**Texto apresentado:**
=======

Mas isto é saudável?
Os videojogos de competição já são considerados desporto, mas estar à frente de um computador, “imerso” em cenários dantescos, a atirar em tudo o que mexe, não é bem a mesma coisa do que andar num parque a correr atrás de uma bola. Não há gamer que não tenha enfrentado a resistência ou a desconfiança dos pais com tantas horas dedicadas aos videojogos. Esconder o teclado, o rato ou os comandos da consola, desligar a internet ou exigir boas notas em troca são as contramedidas mais usadas. A recente decisão da Organização Mundial de Saúde, de considerar o vício dos videojogos uma doença mental, também não ajuda a aligeirar o estigma que pende sobre os jogadores.
“É verdade que os miúdos se refugiam muito nas tecnologias e que isso pode tornar-se compulsivo, mas há uma diabolização exagerada do videojogo, quando apenas uma minoria de 8 a 13% sofre de perturbações”, alega Maria João Andrade, psicóloga da Grinding Mind, uma associação que tem por objetivo promover “uma vivência saudável” ligada aos jogos de computador. A médica defende, por exemplo, que os videojogos de equipa e em contextos competitivos são “uma oportunidade de socialização presencial” que combate o “risco do isolamento”. Desde que não se deixe de investir em outras áreas, como a escola ou a família, não vê motivos para alarme.
“Noto uma preocupação cada vez maior com a saúde por parte dos jogadores”, atesta, por seu lado, o treinador António Lisboa, 26 anos, agora ao leme dos Grow Up. “Na nossa equipa, até brincamos que os treinos correm melhor se antes o Daniel tiver ido ao ginásio.” O visado intervém: “É verdade, estar sempre em casa acaba por fartar.”
Gonçalo Pinto, 18 anos, já sentiu mais a pressão parental para dar tréguas à consola. O jogador do FIFA é caloiro em Ciências da Comunicação e, com o triunfo no primeiro torneio organizado pela Federação Portuguesa de Futebol, ganhou créditos também em casa: não só porque o Sporting o convidou para representar o clube mas também por ter arrecadado os €10 mil de prémio. Agora, não gere a expectativa por menos e quer “ser campeão do mundo”.
O FIFA não tem ainda a expressão do Counter Strike ou do League of Legends, mas o facto de Gonçalo andar a treinar-se com jogadores do Manchester City ou do Valência é já um claro indício do potencial a explorar. A própria FIFA está a incentivar outras federações nacionais a incluírem a variante eletrónica na agenda para aguçar o apetite dos clubes e chamar patrocinadores. Tal como a fé, o dinheiro move montanhas. E os videojogos movem os jovens. Não é à toa que os tradicionais estádios de futebol das grandes equipas europeias e os de basquetebol da NBA já integram eventos de eSports como forma alternativa de arrecadar receita. A tendência é tal que os videojogos, ao vivo, podem mesmo vir a moldar a arquitetura das novas arenas, carregadas de ecrãs gigantes, que mostram o mínimo movimento dos jogadores. No fim – e isto já acontece agora –, os gamers levantam-se e dirigem-se à multidão, passando a mão para “dar cincos”, como se fossem estrelas de rock.

=======

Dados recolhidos
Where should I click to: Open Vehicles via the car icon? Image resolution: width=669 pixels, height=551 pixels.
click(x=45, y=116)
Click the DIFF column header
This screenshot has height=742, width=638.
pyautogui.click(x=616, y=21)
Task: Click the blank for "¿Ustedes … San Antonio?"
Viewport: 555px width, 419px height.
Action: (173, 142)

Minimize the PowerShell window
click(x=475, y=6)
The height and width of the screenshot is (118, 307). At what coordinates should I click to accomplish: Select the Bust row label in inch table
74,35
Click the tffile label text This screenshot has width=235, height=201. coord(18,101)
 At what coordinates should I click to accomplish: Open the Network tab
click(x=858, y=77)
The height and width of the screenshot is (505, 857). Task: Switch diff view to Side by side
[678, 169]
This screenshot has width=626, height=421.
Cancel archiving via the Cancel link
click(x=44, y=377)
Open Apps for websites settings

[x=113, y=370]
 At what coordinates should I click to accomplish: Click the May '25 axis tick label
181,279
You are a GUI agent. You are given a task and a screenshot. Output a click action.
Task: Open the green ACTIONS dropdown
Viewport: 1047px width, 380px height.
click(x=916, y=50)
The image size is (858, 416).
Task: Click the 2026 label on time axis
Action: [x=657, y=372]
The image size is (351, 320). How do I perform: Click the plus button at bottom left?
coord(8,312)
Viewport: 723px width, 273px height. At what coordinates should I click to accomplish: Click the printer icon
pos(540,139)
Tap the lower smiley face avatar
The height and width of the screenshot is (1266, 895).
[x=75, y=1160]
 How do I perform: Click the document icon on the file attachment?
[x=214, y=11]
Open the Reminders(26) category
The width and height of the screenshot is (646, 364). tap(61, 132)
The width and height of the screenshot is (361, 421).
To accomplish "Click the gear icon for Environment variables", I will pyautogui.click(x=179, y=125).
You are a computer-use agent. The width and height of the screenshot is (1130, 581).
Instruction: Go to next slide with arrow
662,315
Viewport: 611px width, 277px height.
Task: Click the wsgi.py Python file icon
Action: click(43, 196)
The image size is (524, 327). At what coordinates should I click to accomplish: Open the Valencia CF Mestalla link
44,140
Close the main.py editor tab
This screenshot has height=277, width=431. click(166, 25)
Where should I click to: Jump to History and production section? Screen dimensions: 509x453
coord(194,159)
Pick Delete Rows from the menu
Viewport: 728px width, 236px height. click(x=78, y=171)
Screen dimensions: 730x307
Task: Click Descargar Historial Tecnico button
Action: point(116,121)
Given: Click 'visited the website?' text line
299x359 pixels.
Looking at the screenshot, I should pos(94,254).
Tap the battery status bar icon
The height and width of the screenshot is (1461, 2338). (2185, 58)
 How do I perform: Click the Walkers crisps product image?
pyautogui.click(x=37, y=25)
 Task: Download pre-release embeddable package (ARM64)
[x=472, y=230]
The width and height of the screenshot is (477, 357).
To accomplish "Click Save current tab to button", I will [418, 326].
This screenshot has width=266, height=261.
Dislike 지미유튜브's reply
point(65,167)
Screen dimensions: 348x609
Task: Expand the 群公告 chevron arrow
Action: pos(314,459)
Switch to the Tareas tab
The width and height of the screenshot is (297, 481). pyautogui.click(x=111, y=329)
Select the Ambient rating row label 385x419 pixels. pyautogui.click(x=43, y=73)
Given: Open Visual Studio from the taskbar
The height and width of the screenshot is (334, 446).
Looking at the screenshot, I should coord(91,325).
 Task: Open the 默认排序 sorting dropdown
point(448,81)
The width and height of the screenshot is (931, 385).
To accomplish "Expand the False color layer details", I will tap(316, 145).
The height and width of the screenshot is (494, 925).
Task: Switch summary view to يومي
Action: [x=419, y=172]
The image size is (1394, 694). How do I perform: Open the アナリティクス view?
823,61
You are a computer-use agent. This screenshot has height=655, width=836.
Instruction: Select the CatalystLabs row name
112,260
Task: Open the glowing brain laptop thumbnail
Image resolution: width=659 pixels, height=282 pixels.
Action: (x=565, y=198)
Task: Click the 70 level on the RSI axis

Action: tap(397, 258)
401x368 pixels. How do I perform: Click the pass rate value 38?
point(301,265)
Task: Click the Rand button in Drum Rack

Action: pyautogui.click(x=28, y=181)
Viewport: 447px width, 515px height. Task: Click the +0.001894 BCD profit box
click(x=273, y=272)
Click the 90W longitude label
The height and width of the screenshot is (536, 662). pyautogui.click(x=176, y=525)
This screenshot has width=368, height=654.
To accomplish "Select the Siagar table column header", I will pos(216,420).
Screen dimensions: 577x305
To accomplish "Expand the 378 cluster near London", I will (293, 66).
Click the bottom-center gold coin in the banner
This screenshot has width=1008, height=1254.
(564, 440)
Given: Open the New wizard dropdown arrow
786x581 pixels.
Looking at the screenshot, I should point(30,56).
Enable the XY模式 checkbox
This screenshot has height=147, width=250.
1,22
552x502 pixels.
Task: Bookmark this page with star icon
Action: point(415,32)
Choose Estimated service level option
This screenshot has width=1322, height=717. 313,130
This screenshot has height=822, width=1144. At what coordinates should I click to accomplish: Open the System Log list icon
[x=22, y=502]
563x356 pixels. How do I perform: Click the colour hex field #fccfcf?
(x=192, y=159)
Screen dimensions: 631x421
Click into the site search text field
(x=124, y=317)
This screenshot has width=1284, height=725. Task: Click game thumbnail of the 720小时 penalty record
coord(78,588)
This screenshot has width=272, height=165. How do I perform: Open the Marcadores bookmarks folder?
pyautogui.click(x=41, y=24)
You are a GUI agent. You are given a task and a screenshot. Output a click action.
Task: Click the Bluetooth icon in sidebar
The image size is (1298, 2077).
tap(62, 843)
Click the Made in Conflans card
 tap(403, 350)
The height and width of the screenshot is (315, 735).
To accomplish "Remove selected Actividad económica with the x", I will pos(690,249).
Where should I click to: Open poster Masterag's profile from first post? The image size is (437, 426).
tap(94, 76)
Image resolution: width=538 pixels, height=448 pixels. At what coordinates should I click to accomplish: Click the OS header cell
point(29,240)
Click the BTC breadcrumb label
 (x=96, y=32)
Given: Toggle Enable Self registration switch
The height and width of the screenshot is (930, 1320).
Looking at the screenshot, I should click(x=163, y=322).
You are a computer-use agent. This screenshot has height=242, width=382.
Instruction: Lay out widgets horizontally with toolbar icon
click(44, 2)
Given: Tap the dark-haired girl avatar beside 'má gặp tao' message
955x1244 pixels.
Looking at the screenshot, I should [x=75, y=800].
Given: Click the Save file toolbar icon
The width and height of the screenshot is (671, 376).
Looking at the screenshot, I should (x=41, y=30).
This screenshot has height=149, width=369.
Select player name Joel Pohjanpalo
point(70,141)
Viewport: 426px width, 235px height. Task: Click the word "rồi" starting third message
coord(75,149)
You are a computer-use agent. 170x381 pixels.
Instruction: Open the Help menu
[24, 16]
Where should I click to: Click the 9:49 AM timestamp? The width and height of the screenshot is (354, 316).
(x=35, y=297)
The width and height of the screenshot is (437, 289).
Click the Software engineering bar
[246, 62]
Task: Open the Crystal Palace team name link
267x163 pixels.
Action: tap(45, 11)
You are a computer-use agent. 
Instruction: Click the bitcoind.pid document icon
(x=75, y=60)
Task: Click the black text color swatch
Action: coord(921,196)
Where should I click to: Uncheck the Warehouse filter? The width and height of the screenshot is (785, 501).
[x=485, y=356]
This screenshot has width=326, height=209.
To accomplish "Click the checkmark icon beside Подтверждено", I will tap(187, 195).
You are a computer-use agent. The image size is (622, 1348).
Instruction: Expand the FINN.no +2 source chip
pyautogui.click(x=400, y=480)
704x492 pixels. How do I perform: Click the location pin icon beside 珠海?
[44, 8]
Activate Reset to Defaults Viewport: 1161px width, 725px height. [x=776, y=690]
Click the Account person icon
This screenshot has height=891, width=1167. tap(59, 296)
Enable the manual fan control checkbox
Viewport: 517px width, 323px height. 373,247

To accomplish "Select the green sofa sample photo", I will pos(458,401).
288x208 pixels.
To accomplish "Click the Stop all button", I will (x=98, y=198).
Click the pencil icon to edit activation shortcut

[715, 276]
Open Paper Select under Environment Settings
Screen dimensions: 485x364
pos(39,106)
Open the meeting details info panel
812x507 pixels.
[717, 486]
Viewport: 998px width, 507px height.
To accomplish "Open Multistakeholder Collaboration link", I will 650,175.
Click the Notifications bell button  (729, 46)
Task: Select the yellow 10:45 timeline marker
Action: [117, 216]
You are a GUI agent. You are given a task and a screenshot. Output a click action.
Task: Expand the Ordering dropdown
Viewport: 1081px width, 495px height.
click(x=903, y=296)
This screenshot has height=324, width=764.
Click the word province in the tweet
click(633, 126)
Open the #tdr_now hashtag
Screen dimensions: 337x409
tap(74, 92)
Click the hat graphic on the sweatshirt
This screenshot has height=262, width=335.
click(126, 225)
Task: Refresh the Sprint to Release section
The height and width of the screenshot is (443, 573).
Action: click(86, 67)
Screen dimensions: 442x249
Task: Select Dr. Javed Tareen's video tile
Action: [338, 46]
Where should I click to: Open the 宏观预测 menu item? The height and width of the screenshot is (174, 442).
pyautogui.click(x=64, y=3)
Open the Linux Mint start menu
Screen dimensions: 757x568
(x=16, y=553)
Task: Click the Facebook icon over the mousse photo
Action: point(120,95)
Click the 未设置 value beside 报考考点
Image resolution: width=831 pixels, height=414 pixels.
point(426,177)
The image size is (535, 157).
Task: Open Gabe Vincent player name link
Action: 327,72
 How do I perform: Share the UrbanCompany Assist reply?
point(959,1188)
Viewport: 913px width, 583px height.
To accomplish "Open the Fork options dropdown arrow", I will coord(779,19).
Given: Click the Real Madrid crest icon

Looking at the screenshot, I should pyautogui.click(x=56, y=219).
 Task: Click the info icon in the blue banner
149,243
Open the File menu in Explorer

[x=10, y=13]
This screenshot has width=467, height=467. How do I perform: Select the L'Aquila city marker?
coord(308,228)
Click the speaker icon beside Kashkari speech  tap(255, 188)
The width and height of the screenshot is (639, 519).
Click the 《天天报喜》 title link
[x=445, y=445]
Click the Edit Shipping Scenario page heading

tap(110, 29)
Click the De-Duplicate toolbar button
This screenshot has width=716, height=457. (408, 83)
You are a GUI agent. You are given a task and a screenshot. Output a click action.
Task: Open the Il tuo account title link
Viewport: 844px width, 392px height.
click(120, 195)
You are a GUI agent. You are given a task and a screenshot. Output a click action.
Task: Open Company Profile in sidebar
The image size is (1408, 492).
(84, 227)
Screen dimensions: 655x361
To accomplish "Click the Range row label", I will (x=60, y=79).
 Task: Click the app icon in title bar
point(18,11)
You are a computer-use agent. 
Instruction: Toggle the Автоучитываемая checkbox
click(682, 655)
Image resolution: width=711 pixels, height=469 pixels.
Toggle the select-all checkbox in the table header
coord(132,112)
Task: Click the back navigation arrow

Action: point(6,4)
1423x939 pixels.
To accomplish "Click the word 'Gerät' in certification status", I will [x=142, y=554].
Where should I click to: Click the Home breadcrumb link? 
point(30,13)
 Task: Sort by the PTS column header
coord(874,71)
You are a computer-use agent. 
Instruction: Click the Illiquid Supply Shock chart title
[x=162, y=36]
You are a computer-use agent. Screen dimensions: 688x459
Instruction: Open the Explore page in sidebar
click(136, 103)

=======

Responda a estas perguntas com base no texto sobre videojogos:
(a) Segundo Maria João Andrade, que percentagem de jogadores sofre de perturbações?
(b) Que valor de prémio ganhou Gonçalo Pinto no primeiro torneio organizado pela Federação Portuguesa de Futebol?
(c) Que idade tem o treinador António Lisboa?

(a) Uma minoria de 8 a 13%.
(b) €10 mil.
(c) 26 anos.